2018-08-07
信用卡信息和社保号并非唯一需要保护的敏感信息。
如果你在医疗行业工作,你就会知道医疗信息有多重要。HIPPA法案就是一个提醒。如果你不在医院、诊所或保险公司工作,你很可能会认为医疗信息跟你没关系,但是物联网、人力资源和员工健康制度的不断发展意味着,你拥有的医疗数据很可能会比你认为的要多。(译者注:HIPPA,全称为Health Insurance Portability and Accountability Act,国内文献一般直接称为HIPAA法案,有的称为健康保险携带和责任法案。)
公司正在收集员工的各种数据(从减肥和戒烟、到DNA测试和锻炼模式等),在一些情况下,公司还会收集客户的数据。所有这些信息都可以帮助攻击者了解目标,以便向他们发送垃圾邮件或鱼叉式钓鱼邮件,或者利用他们的个人信息进行骚扰。
即使你的公司不受HIPPA法案约束,医疗信息也必须被视为非常敏感的信息,并且必须受到保护。
你浏览过哪些网站?如果有人知道答案,他们对你和你的兴趣点的了解会达到惊人的程度。这种信息非常私密又非常敏感。它的敏感性吸引着犯罪分子,因此需要进行保护。
个人电脑上的浏览历史记录是一方面,间谍软件也被用于执行数据收集工作,经常查找本地浏览历史记录。当企业使用追踪cookie作为其Web应用程序套件的一部分并将信息存储为客户数据时,那么该中央存储就会非常有价值——并且易受攻击。
你前世是17世纪欧洲的哪个贵族?哪种宠物适合你?当选的官员应该多做些什么来保护蟑螂吗?如今的网络充斥着各种调查,每一个调查都旨在为你提供有趣的信息,以便你在社交媒体上分享,每个调查都可以收集非常私人的信息。
公司根据个人信息为用户推送广告和营销活动。犯罪分子也可以利用这些信息向用户发送鱼叉式钓鱼邮件,垃圾邮件和虚假信息。一旦公司从调查(无论出于娱乐还是政治目的)中获得数据,就应将这些数据视为个人身份信息(PII),并采取相应的保护措施。
在现代互联网上,每个人都可以发表观点——而且似乎每个人都在这样做。一个人的观点可能偏激、粗暴、无知、富有洞察力,但它们可以帮助其他人了解这个人。而且,当这些信息用于影响该人的工作、财务或信誉时,它们就是非常敏感的。
信誉是企业IT安全部门很少谈及的因素之一,但在消费者/个人领域,信誉则非常重要,因为个人的信誉具有货币价值。如果公司收集并保存的数据可用于更改或损害信誉,就必须保护这些数据。
关于是否应该允许评论的辩论已经持续了很多年,不大可能很快消失。但是,如果你的企业允许用户发表评论,就应该保护用户的评论,防止它们被擦除、盗取,或与其他信息结合起来帮助犯罪分子执行损害。
员工在工作中表现如何?他们的工作时间?他们的特殊技能?在涉及个人时,诸如此类的详细信息(不包括社保号或银行账户信息)也属于敏感信息,应被视为关键PII。
当我们保护员工数据时,我们倾向于关注那些直接与银行账户或其他财务因素相关的部分。但是,公司可能有合理的需要来保留各类信息,而这些信息可能会被用来恐吓、勒索或骚扰员工,对员工造成极大的伤害,公司需要为此付出高昂的代价。
这些非财务性就职信息是个人信息的一部分。不仅如此,许多公司收集个人信息以帮助他们的员工渡过难关。如果因为粗心大意导致这些信息对员工造成伤害,那么这将是公司/员工关系中的一个巨大漏洞。
被盗的密码可以访问帐户。更改帐户密码后,就没有危险了,对吧?没那么快。
人类倾向于重复使用密码,因为这样更好记。这意味着,只要犯罪分子知道一个系统上的帐户密码,就有很大的几率知道多个系统上的密码。
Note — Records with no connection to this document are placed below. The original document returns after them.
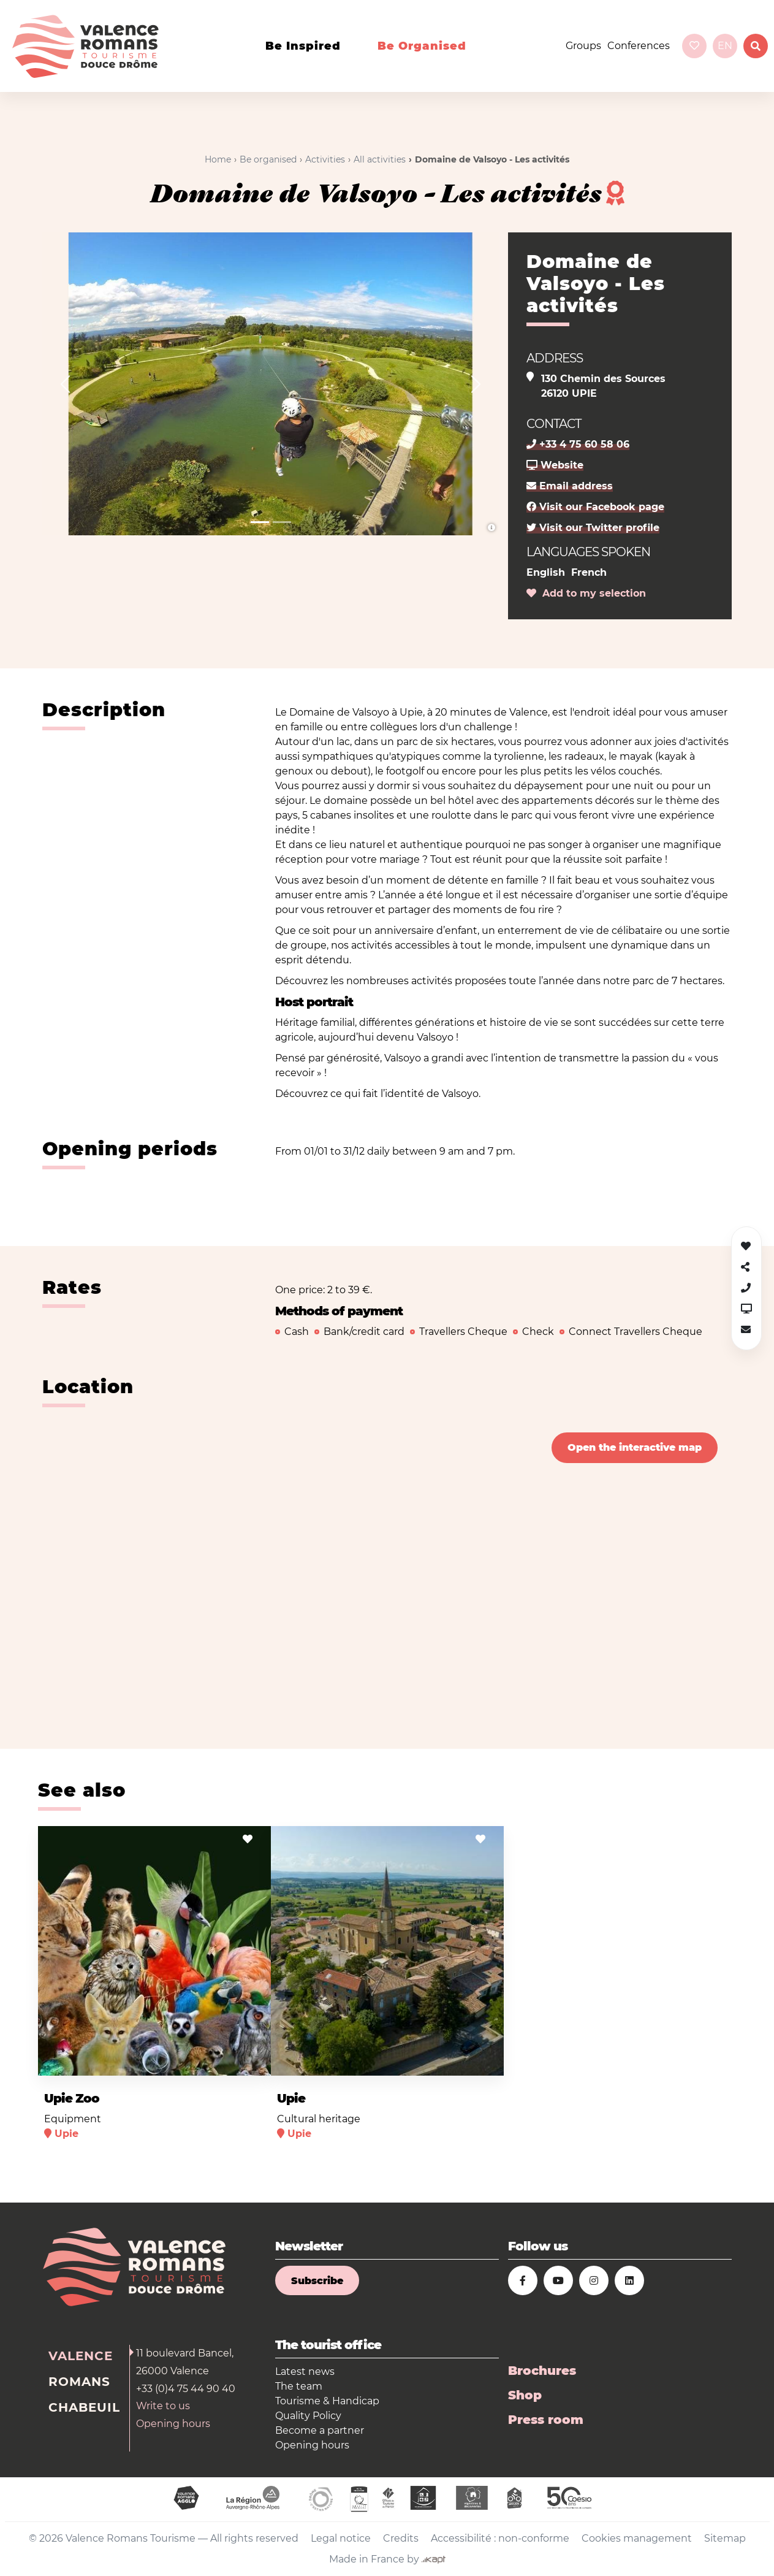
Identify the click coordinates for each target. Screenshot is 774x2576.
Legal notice (341, 2538)
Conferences (638, 46)
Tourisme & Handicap (327, 2401)
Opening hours (173, 2423)
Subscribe (317, 2281)
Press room (545, 2419)
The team (298, 2386)
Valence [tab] (80, 2356)
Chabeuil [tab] (84, 2407)
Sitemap (725, 2538)
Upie (291, 2098)
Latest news (305, 2371)
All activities (380, 159)
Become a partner (319, 2430)
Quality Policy (308, 2415)
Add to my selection (586, 593)
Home (218, 159)
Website (554, 465)
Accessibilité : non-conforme (500, 2538)
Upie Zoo (71, 2098)
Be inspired (303, 46)
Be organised (422, 46)
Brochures (542, 2370)
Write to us (163, 2406)
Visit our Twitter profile (592, 527)
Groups (583, 46)
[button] (65, 383)
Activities (325, 159)
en (725, 46)
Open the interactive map (634, 1447)
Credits (401, 2538)
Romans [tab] (79, 2381)
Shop (525, 2395)
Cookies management (637, 2538)
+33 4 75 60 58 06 (577, 444)
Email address (569, 486)
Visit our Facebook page (595, 507)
鉴于此,密码被盗不是一个简单的、能够通过密码重置快速解决的问题。当密码文件被盗时,可能会波及到许多网站和服务。
企业IT安全部门往往有些目光短浅,只关注事件对企业本身的影响。但是在IT安全中存在“群体免疫”;每个企业的安全实践往往会加强和扩大所有企业的安全性。做一个好公民——将密码文件视为对每个人都有影响的信息存储区。大家会很感激!
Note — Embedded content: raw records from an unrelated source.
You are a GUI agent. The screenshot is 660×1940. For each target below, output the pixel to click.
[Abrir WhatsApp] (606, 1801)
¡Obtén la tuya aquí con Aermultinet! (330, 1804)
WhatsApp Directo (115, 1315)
每个安全审查人员都知道敏感数据的奥秘之一就是:可以收集公开的非敏感数据,并以高度敏感的方式将其组合在一起。自大数据诞生以来,公司就越来越容易做到这一点了。
当你的公司收集数据并在其基础上形成大数据时,这些大数据应该像传统敏感数据一样受到保护。尽管一些专家认为大数据存储因其规模和复杂性而不会被盗,但是诸如拉撒路组织(Lazarus Group)这样的黑客团队已经表明,他们愿意“进入”网络并在数月或数年内缓慢地窃取大型数据存储。
当现代企业运行多种数据类型时,IT安全部门必须保护这些数据类型。IT专家不应该陷入这样的谬论——非财务数据不是敏感数据。如果放任这种观点,信誉、财务和合规性等都会受到伤害。
《7 Non-Financial Data Types to Secure》
4/14/2018
09:00 AM
Credit card and social security numbers aren't the only sensitive information that requires protection.
If you're part of the healthcare industry then you know how serious medical information is. HIPPA is there to remind you, in case you're apt to forget. If you're not working in a hospital, clinic, or insurance company then it can be easy to think that medical information isn't something that concerns you, but the growing alliance of IoT, HR, and employee wellness means that you may well have more health data in your records than you believe.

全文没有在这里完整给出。